I am learning so much lately. It’s a constant reminder of what I have done to my body with full awareness (not eating enough but I thought I was) and then what I did because I couldn’t tolerate much food (because my gut became so dysregulated). Now, I have to heal but the process is extremely debilitating and humbling.
Part 1: For years, my body was living in a state of quiet emergency. NOW this wasn’t starvation or collapse. It was just not enough fuel + constant gut stress, day after day after day.

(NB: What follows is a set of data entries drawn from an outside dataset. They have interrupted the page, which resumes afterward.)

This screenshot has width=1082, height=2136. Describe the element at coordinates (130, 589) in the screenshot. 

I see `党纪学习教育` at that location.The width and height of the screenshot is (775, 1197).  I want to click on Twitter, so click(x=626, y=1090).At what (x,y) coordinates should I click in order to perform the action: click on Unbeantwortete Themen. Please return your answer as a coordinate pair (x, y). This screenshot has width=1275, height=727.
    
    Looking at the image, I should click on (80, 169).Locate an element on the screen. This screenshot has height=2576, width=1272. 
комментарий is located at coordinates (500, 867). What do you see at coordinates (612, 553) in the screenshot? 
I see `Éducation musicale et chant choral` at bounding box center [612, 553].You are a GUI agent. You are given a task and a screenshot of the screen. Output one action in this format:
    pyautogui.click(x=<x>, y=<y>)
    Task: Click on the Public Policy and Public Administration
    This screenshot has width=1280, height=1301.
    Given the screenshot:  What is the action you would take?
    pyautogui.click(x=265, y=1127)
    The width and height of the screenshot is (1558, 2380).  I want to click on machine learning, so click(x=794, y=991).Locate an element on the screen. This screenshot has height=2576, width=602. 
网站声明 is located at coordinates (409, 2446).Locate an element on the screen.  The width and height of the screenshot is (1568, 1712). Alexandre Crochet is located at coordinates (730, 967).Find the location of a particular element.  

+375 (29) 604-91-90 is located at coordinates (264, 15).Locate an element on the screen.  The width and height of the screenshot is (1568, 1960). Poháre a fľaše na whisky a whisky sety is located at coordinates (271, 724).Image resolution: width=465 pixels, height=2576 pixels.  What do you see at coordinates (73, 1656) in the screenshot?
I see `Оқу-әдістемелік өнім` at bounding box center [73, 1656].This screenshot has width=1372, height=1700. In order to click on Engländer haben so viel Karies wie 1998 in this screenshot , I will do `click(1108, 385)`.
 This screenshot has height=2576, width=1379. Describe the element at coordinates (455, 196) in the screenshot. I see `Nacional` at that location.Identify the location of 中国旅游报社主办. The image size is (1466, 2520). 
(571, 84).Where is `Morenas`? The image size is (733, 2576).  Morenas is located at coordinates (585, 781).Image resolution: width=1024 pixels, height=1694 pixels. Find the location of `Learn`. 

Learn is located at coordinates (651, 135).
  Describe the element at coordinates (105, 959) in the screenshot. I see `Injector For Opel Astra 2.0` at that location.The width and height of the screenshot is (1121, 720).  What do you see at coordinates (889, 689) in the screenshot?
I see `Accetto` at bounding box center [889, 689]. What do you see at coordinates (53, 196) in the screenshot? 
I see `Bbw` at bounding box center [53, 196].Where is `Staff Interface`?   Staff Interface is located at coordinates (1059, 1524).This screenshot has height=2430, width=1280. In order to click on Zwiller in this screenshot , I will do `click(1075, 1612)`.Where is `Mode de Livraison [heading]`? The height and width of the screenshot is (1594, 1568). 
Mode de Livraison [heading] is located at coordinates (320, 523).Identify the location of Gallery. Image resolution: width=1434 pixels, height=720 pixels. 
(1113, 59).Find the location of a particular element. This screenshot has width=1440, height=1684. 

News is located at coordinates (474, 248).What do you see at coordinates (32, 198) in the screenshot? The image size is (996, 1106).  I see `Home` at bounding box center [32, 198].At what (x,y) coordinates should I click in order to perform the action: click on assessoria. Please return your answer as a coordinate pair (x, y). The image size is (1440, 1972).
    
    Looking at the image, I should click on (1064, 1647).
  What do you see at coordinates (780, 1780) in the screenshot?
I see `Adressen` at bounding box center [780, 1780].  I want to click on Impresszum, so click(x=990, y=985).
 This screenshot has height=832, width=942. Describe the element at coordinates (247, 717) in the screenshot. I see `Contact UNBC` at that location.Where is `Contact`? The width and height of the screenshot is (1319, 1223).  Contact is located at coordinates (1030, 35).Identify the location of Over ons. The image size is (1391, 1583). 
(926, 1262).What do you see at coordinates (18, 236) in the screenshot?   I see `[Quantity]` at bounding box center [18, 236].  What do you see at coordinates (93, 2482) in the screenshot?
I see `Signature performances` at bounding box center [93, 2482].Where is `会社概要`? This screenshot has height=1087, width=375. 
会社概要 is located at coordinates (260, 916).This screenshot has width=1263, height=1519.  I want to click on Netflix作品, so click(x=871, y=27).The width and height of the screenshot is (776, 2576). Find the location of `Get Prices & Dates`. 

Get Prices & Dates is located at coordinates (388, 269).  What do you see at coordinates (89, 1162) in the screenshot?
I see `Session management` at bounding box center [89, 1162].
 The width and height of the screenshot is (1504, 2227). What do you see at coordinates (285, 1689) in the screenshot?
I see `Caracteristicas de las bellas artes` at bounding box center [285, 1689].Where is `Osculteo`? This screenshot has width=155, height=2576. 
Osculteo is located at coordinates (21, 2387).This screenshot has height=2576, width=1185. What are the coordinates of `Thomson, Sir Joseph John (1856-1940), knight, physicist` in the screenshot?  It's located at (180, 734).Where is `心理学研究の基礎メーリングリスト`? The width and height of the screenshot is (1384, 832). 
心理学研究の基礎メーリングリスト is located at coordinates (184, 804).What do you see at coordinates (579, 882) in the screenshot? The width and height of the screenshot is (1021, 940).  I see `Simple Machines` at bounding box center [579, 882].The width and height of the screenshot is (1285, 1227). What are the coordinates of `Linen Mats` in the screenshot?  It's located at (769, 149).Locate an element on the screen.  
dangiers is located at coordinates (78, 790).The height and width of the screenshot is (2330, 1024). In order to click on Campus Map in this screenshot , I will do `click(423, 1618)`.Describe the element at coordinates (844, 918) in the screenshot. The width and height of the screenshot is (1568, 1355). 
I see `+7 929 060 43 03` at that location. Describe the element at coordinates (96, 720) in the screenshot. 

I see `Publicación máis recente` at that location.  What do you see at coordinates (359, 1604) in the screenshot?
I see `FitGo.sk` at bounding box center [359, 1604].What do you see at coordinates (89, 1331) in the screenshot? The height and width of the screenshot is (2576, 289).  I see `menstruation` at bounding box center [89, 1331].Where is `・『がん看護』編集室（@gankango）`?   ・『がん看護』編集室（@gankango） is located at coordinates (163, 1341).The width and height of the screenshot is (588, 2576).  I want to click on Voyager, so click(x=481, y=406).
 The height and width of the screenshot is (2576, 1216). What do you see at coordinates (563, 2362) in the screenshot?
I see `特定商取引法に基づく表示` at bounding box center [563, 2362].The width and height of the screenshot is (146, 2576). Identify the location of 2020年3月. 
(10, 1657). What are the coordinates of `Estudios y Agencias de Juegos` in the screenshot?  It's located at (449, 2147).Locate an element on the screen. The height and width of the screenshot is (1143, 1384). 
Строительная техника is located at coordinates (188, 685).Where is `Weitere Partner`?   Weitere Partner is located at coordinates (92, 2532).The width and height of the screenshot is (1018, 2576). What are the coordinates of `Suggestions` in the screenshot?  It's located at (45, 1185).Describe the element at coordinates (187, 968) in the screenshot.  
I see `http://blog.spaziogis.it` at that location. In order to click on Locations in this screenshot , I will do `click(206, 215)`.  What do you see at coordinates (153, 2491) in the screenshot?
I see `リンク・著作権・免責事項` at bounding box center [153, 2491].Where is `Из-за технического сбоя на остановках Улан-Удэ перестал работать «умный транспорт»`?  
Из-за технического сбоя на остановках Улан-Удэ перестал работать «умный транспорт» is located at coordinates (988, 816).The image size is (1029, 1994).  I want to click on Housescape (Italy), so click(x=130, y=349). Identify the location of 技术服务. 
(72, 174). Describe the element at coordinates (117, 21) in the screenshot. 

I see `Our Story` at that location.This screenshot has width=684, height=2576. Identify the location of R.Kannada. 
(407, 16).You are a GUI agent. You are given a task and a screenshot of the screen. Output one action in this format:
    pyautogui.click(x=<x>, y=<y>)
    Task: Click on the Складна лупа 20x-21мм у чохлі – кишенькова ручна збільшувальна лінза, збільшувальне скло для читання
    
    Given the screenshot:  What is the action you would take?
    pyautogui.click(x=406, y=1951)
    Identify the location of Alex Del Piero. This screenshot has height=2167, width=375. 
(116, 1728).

To survive, my gut became an alarm system: Pain, pressure, gas, unpredictability. Apparently, my brain learned: digestion = threat. So every time food moved through my gut, my nervous system paid attention; it adapted by turning the volume knob up.
SO….when a body doesn’t have enough energy for a long time, it protects itself by becoming hyper-sensitive. What does that mean?
- Signals that should feel mild feel intense
- Normal sensations get interpreted as “too much”
- The body reacts early, not late
IT ADAPTED, and my legs and body became part of the warning system. It started to use pain and nerve signals to “signal” trouble. SHUTDOWN> That looks like: burning legs, heavy. limbs, tranquilized feeling, not able to keep eyes open, body fading. (We thought it was low blood sugar or thyroid or hormones…etc). BUT it was my nervous system saying:
“We don’t have the reserves for this. Slow everything down.”
IT FEELS LIKE YOUR IN HE_L.
But the frustrating part? It’s like a see-saw. One day I feel functional; the next COMPLETE OPPOSITE> But, if my nerves were damaged, symptoms would be constant, worsen, and never disappear. Mine fluctuate (gut dependent usually) Like if my gut is overly active, gassy, distended: my day is completely shot. I hear, however, nerves are plastic. They can get back to normal. Mine are just overreactive.
Part 2: My symptoms feel WORSE during healing. This is the hard part; it is the cruel part no one warns people about. I am finally eating enough, gaining weight, and reducing my gut issues (By detoxing off all supplements and meds); my nervous system doesn’t instantly relax. Apparently, it says:
“Wait… is this safe? Are we really okay now?”
So it flares on and off while it relearns safety. Symptoms resurface during refeeding/recovery; they feel intense and make me doubt EVERYTHING. It’s called recalibration. (not relapse) HA!
Part 3: Enter: Nortriptyline LOW DOSE (10mg)…I started at 3 and have ramped up slowly. This TCA (usually at high doses is used for depression but in low doses used for gut-brain axis issues) What it is supposed to do is turn the volume knob down on overreactive nerves. But it doesn’t work OVERNIGHT. (sad). It helps my nervous system stop yelling when it doesn’t need to.
SO what I’m praying for is by weeks 4-6 my flares are less intense, recovery is faster. I have about 2-3 days per week where I feel like a human being. The others, well, not so hot. I have to put on my happy face and just make it through somehow. By March or early April, these patterns hopefully will stop dominating my life
Part 4: I have consciously made the choice to eat 1800 calories EVERY SINGLE DAY no matter what (starting Dec. 11, 2025). It has been 9 weeks. This is important because my brain keeps asking “is this enough?” I have resorted some energy availability; allowed my nerves to START calming, and I’m giving my system a chance to heal. SLOWLY (and it’s VERY uncomfortable). I do not have ANY hunger signals. In fact, food sounds terrible, but I eat anyway. ON FAITH. After I finish, I wear a warm compress as to allow my stomach to not flare up.
What still needs to happen? Retraining my nervous system to fully trust consistency; rebuilding tolerance to normal digestion; and fully stabilizing autonomic responses. THAT TAKES TIME at stability NOT force. (I CANNOT WILL IT). This is why without the STEADFASTNESS of GOD and his powerful presence in my life, in my HUMANNESS, I would have given up.
I am teaching my body: I AM SAFE.
Part 5: What can I expect the next year to look like?
Based on my patterns of symptoms that come and go, improvement in gut pain/stuckness, and ability to function on even hard days: I would hope that over the next 2-4 weeks: burning (shoulders, eyes, legs) is less intense; sedation doesn’t flatten me; bad days recover faster, and fewer “what the hell is happening” moments.
Over the next 2–3 months: ( I PRAY)
- symptoms stop dominating decisions
- gym becomes consistent again
- food feels less dangerous
- I stop thinking about this all day
Long-term: This isn’t ME, and it doesn’t define my life.
My nervous system is UNLEARNING how to survive in years of stress. It’s an uneven, frustrating, emotionally taxing, and hopefully (NO, IT WILL BE) temporary state.
I am in the recalibration phase: this is the hardest one mentally, but the one WILL END.